For a specific file:

git add path/to/files/file.json

For a specific directory:

git add path/to/files/

For all files:

git add .

git commit to commit your changes.

For small / trivial fixes, you can use the -m argument to add a message.

git commit -m "message about this commit"

It’s good practice, however, to use git commit only and launch a text editor for writing a more detailed message.

git commit

You could accidentally open up Vim, a powerful but not-beginner-friendly text editor, if you haven’t set your editor in the command line. Type your message here and then to get out of this, press escape, then type :wq (colon and the letters w and then q) and hit enter.

If you’ve set nano as your editor, you can save and quit with the commands we’ve covered previously in week 5. (Ctrol-O saves, Ctrl-X quits).

Here are details for how to associate text editors with git. For Visual Studio Code the command is:

git config --global core.editor "code --wait"

Push your code to GitHub.

Now that you’ve finished your work, you can push the code to your fork of Corpora. One way to do this is:

git push origin master

While the above is adequate I sometimes prefer to push it to a new branch on GitHub with a name related to my changes.

git push origin master:name-of-my-branch

This takes the local master branch and pushes it to name-of-my-branch on GitHub.

Make a pull request

  1. Open your fork on GitHub in your browser.
  2. You should see a new button “Compare and Pull Request” referencing your branch name.
  3. Select “Compare and Pull Request”
  4. Write comments about your changes.
  5. Select “Create Pull Request”

Homework

Open Source Data Assignment

Based on the work you’ve done in in class today, submit your own contribution to Corpora.
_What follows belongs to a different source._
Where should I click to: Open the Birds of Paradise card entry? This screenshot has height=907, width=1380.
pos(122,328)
Attention, if you choose number 1 below, please submit this to Lee’s fork! Then we can later merge with the main.

Pick one of the below (just one! not all!)

  1. Contribute to Corpora (see instructions below).
  2. Create your own open source dataset in a new repository on GitHub.
  3. Make a contribution to another Open Source repository focused on data.
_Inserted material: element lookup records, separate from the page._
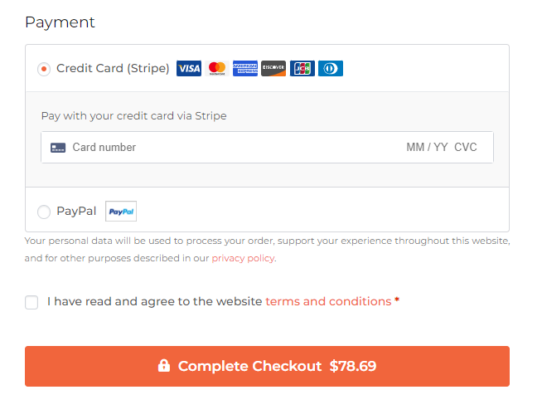Click the Mastercard logo icon

217,68
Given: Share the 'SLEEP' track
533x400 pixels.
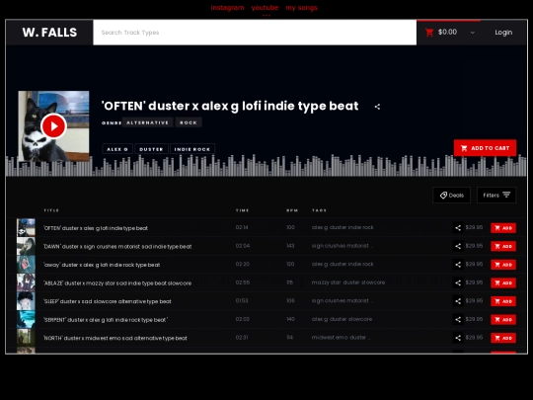Looking at the screenshot, I should [x=458, y=301].
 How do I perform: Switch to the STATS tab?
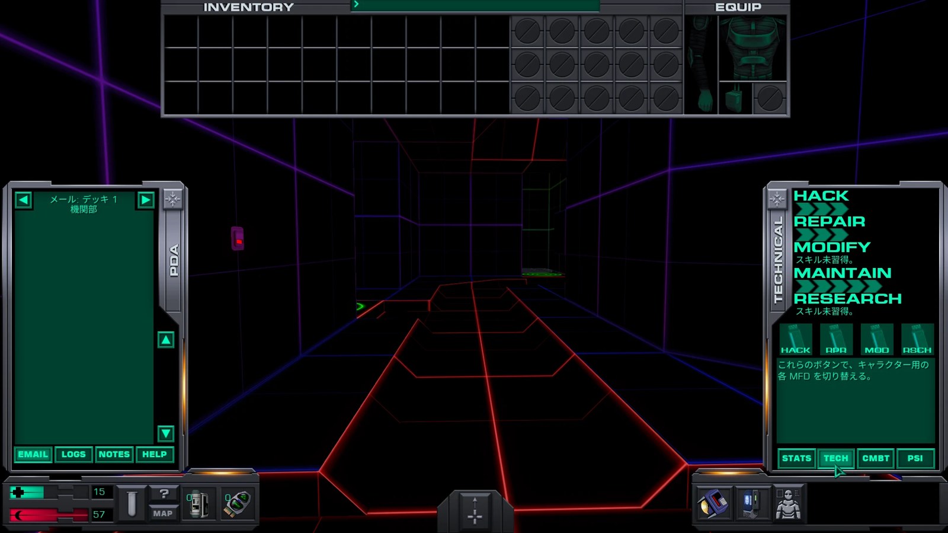pos(796,458)
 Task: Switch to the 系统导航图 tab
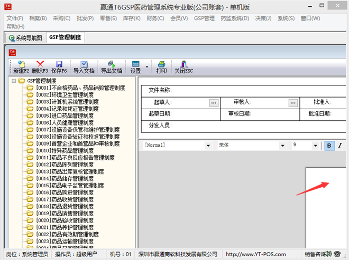pos(25,37)
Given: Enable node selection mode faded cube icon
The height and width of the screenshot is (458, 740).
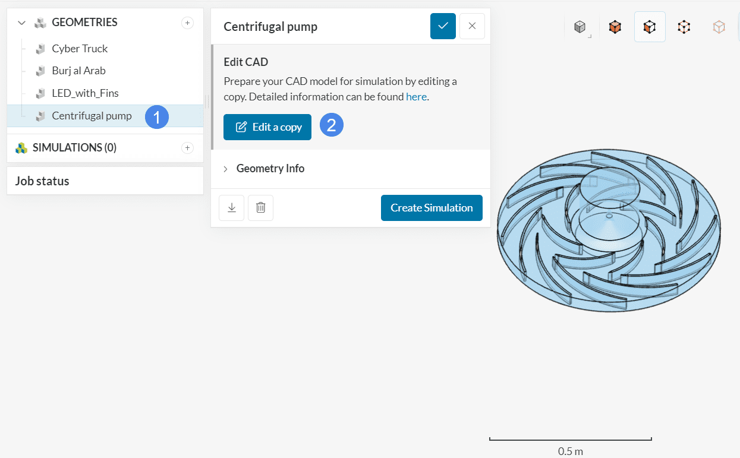Looking at the screenshot, I should pos(719,27).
Instructions for Corpora Contribution

Note that this assignment can be completed any number of ways. The instructions below are for submitting a pull request using git and the command line. You are also welcome to the GitHub web interface or any other tool that you want to experiment with.

In addition to the instructions below, you might also find this egghead course useful background: How to Contribute to an Open Source Project on GitHub

Research an open source software project and community

Find the web home of open source software you are interested in. Find the web-based locations where it’s developed (a GitHub repo, mailing list, forum, etc).
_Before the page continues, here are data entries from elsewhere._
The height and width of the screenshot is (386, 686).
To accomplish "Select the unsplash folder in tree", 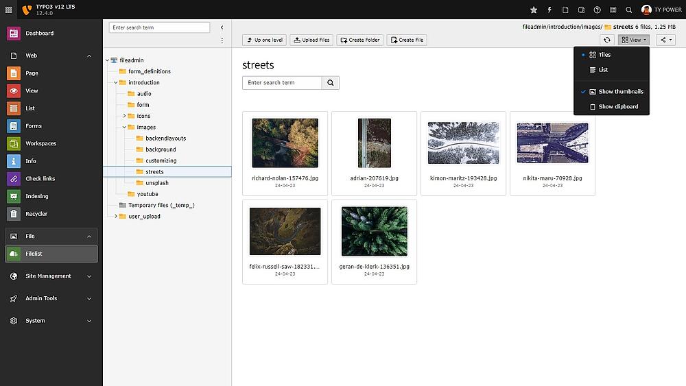I will [x=156, y=183].
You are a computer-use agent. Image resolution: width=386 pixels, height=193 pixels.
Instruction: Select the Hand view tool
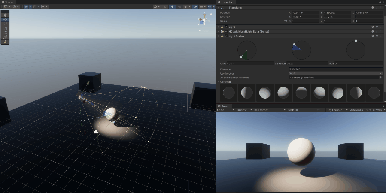click(x=5, y=15)
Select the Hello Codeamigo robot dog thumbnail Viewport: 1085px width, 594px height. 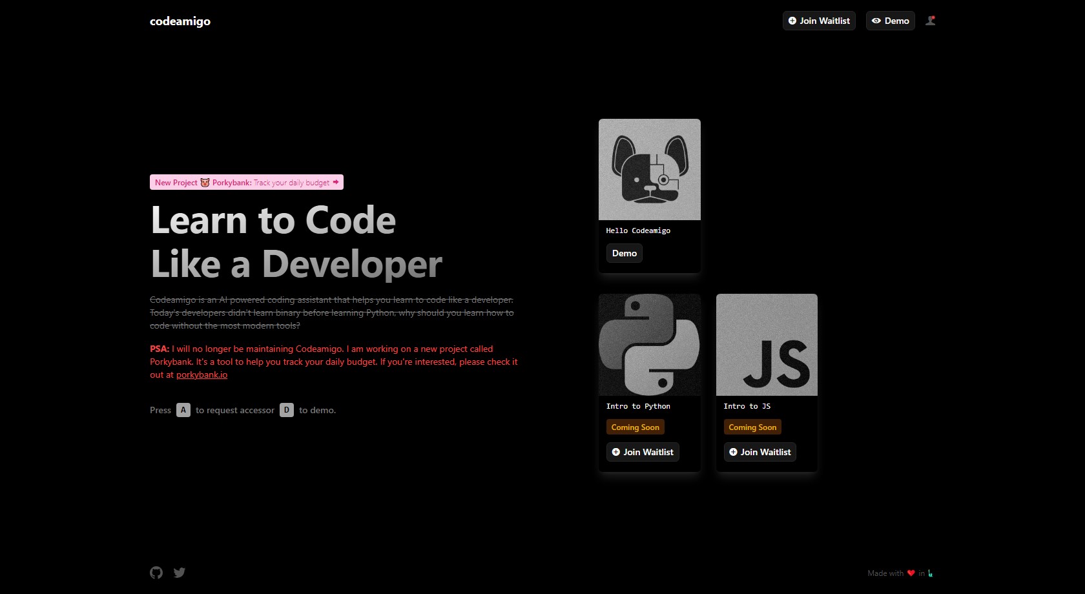[x=649, y=169]
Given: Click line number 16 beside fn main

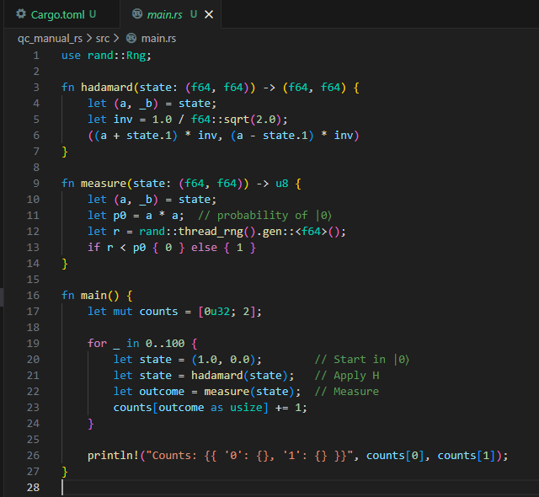Looking at the screenshot, I should pyautogui.click(x=34, y=296).
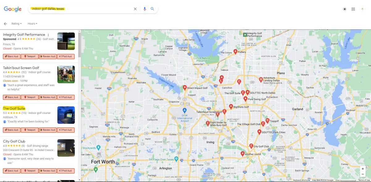Clear the search box text
The height and width of the screenshot is (182, 371).
135,9
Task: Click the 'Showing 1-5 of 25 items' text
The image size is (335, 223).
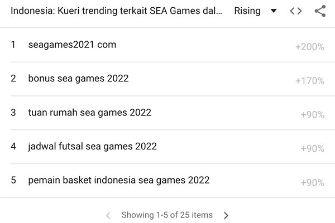Action: tap(167, 215)
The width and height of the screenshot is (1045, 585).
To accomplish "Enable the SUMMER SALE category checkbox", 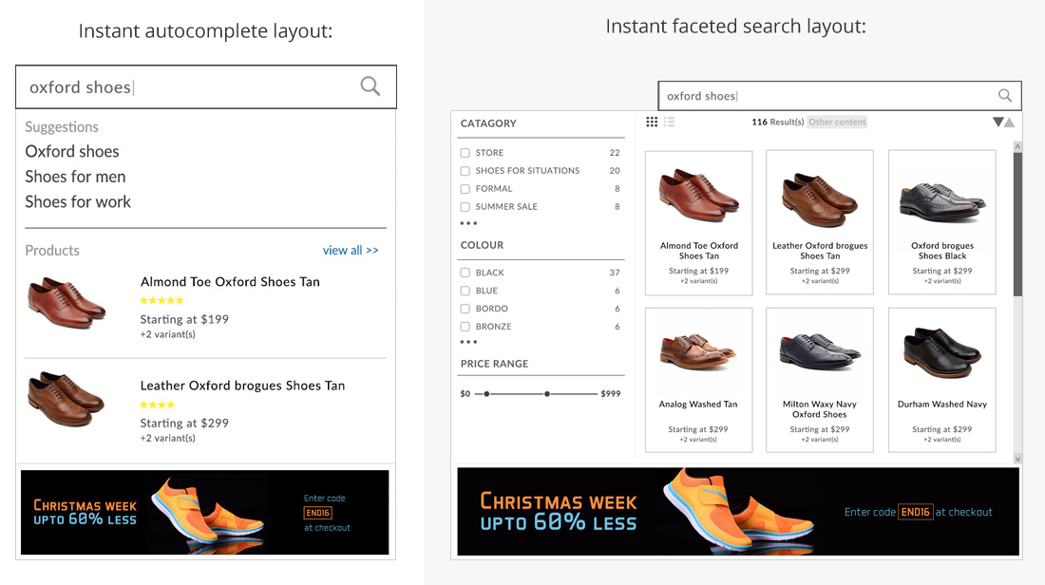I will [466, 207].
Address all of the following, and anything else you can say about how the software is made and how you might be able to contribute to it, if possible:

What is the software? What does it do and who does it serve?

Check out the issues, mailing list, forum, etc. Is there a code of conduct and/or a Contributing document?

What is the license for the software?

Who created/creates this software? Is it under active development? Who are the maintainers of the software? what is expected of contributors? Write about where in its lifecycle this project: is it a new project or long-developed one (or in between)?

Where is the contribution work done? (GitHub issues, pull requests, mailing list discussions, etc?)

What kind of help do they need?

What questions do you have (programming languages, test environment, how to set up installation environment)?

If you were going to contribute, what kinds of support or contribution do you think you might be able to help with?